Material supplied ::
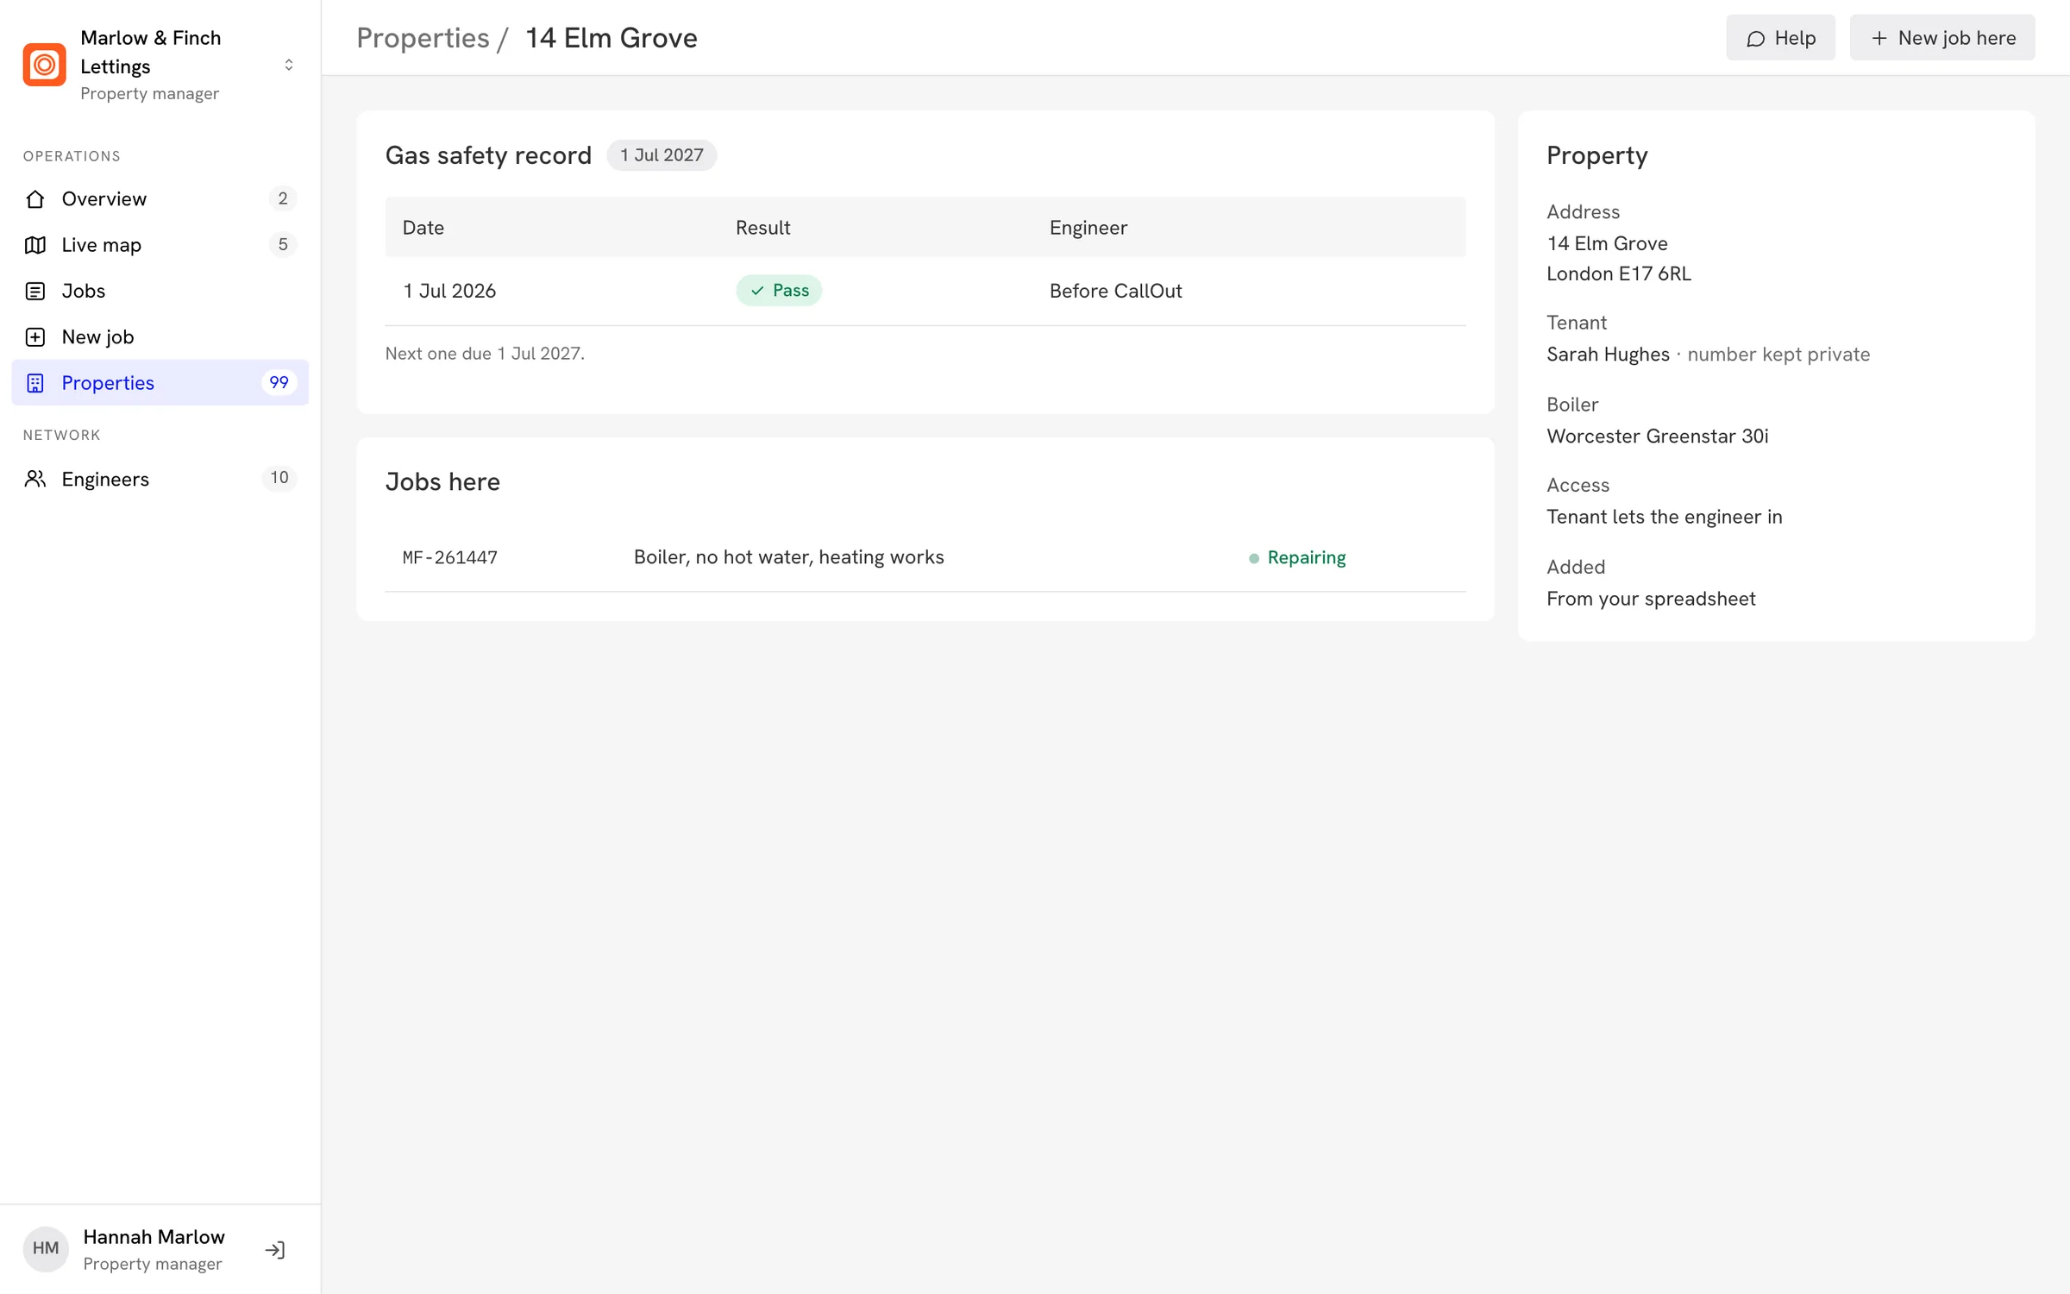Click the sign-out arrow icon
The image size is (2070, 1294).
click(x=275, y=1250)
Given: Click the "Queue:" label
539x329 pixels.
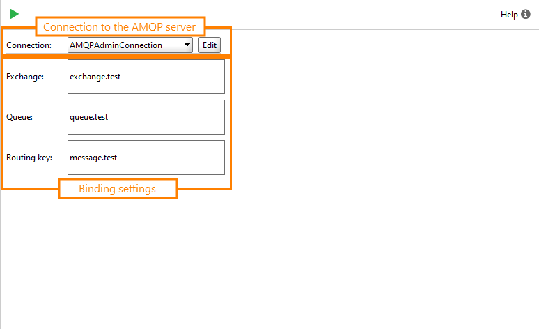Looking at the screenshot, I should pos(19,117).
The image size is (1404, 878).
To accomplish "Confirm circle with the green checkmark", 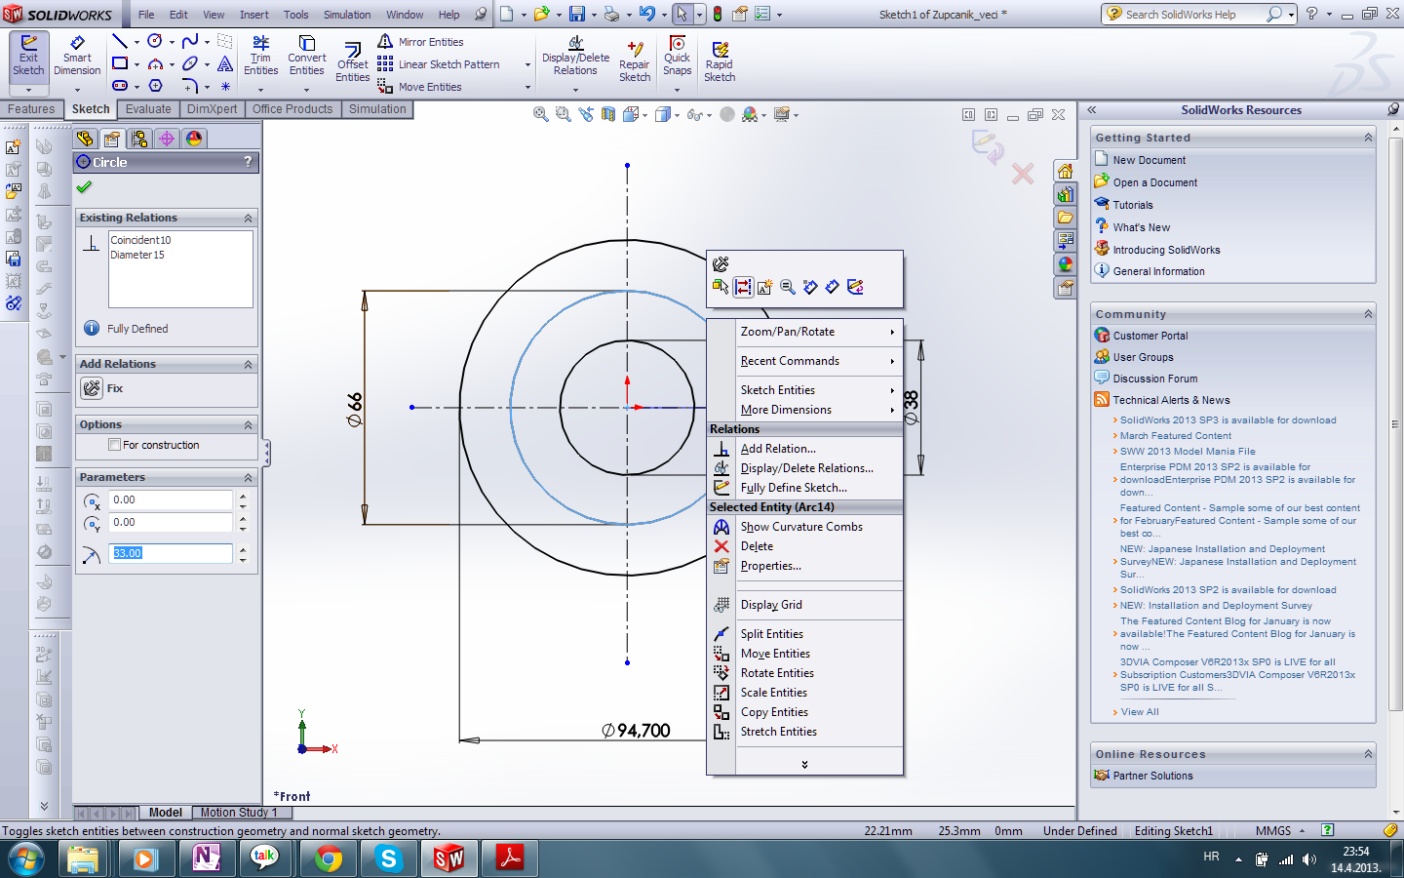I will coord(84,187).
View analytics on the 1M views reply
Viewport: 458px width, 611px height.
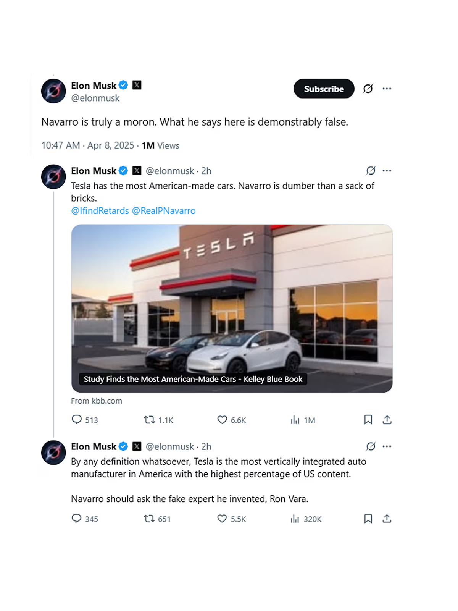click(295, 420)
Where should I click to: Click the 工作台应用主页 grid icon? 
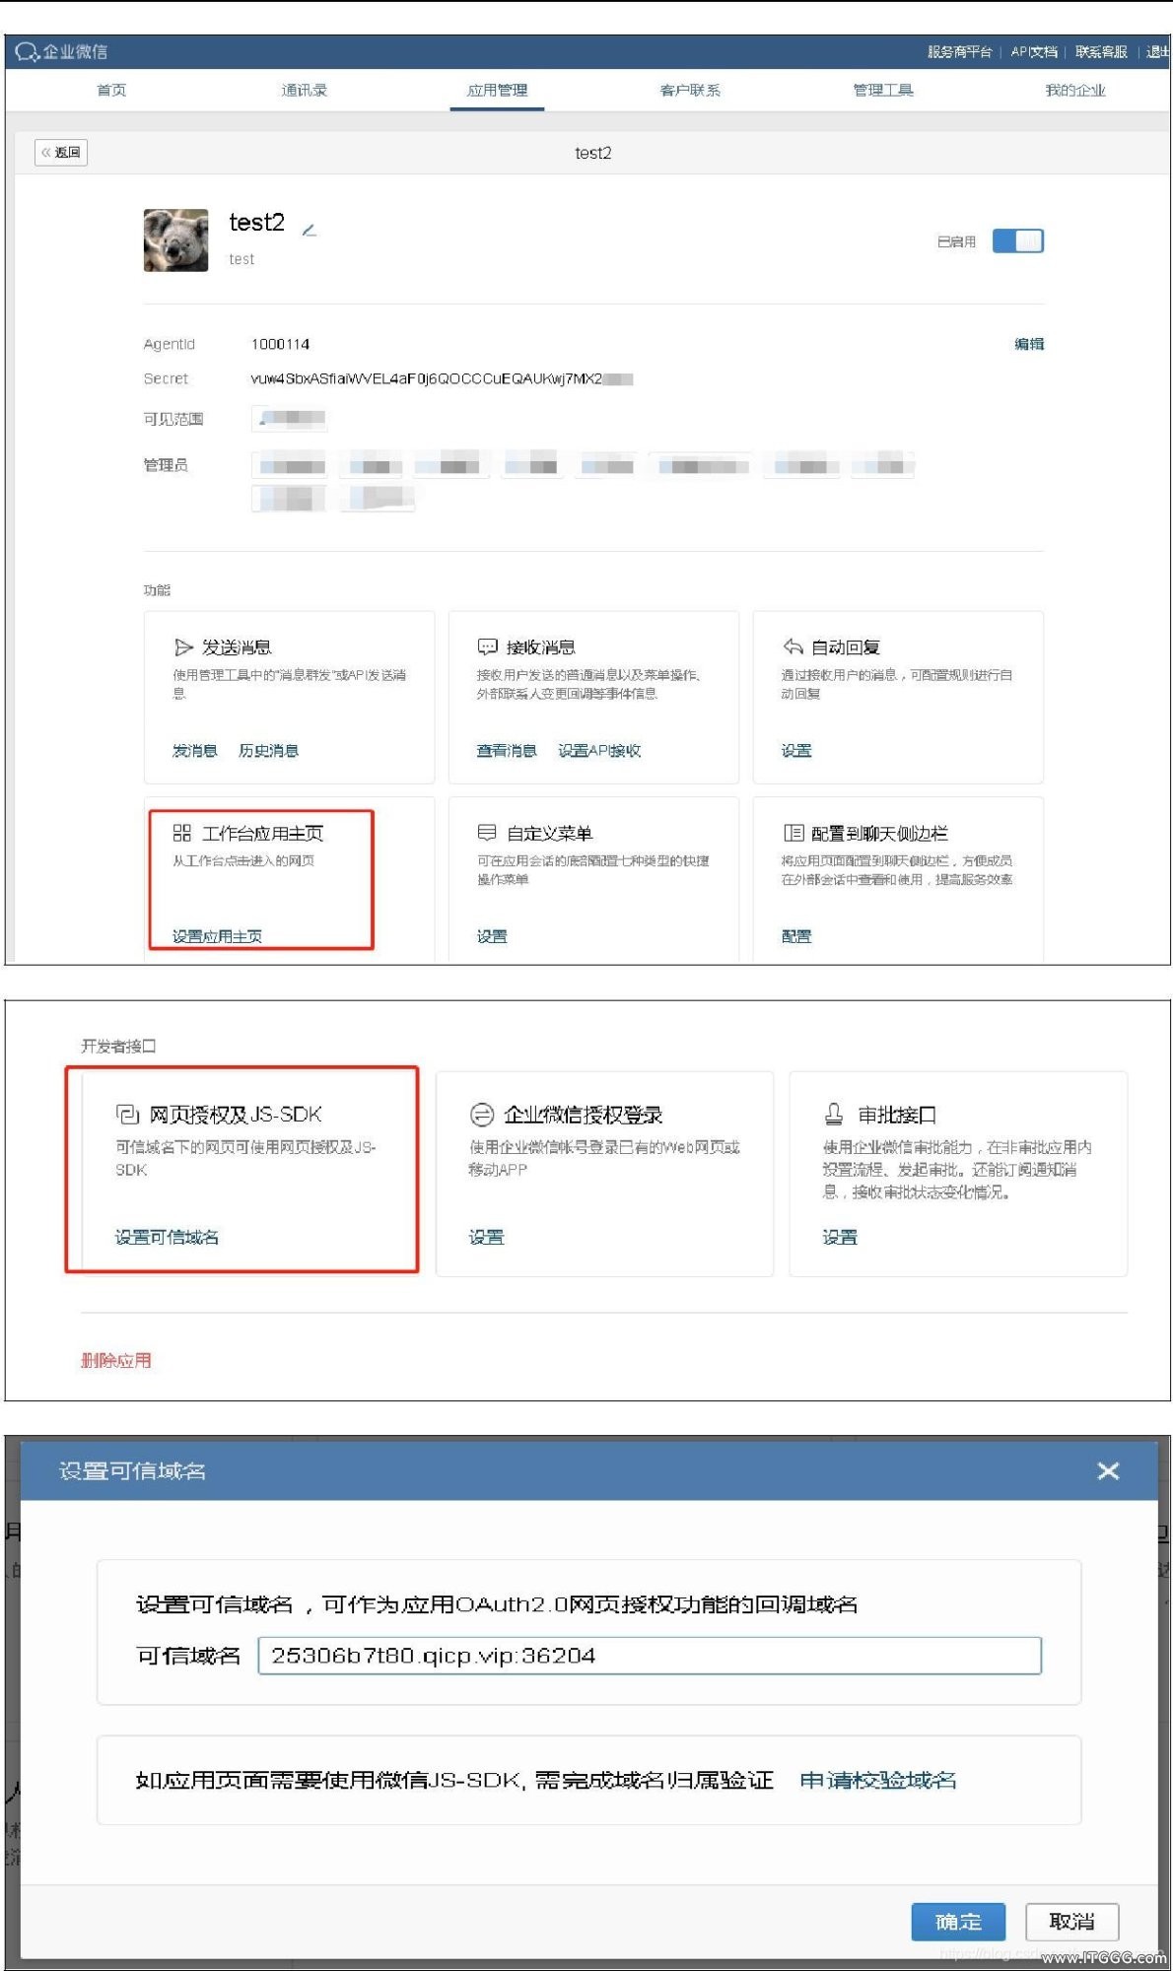[182, 833]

Work instruction ::
All that is wanted is the lines from the one holding "Where should I" through the end of the material, duplicated exactly, with no pictures.

Response box ::
Where should I click to: Click the 工作台应用主页 grid icon? 
[182, 833]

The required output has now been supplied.